▸ Brief
A word-for-word copy of all entries is required, without images.

━━━━━━━━━━━━━━━━━━━━

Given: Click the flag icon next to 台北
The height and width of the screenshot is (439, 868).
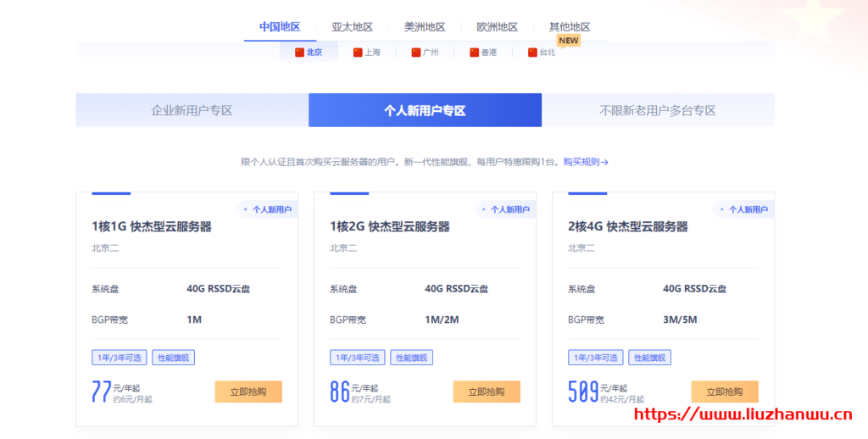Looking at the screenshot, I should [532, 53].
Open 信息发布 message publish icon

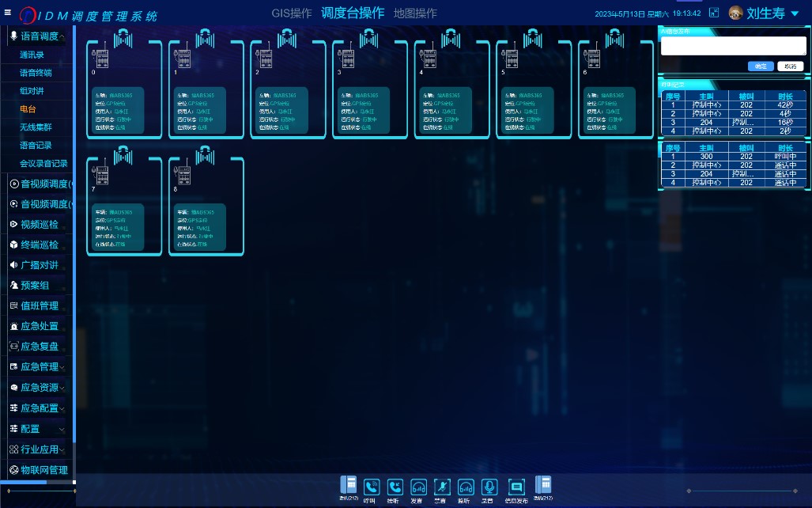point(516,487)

━━━━━━━━━━━━━━━━━━━━

▸ Written response
Given: Click the flag icon next to 台北
The height and width of the screenshot is (439, 868).
Looking at the screenshot, I should [532, 53].
Open 信息发布 message publish icon

point(516,487)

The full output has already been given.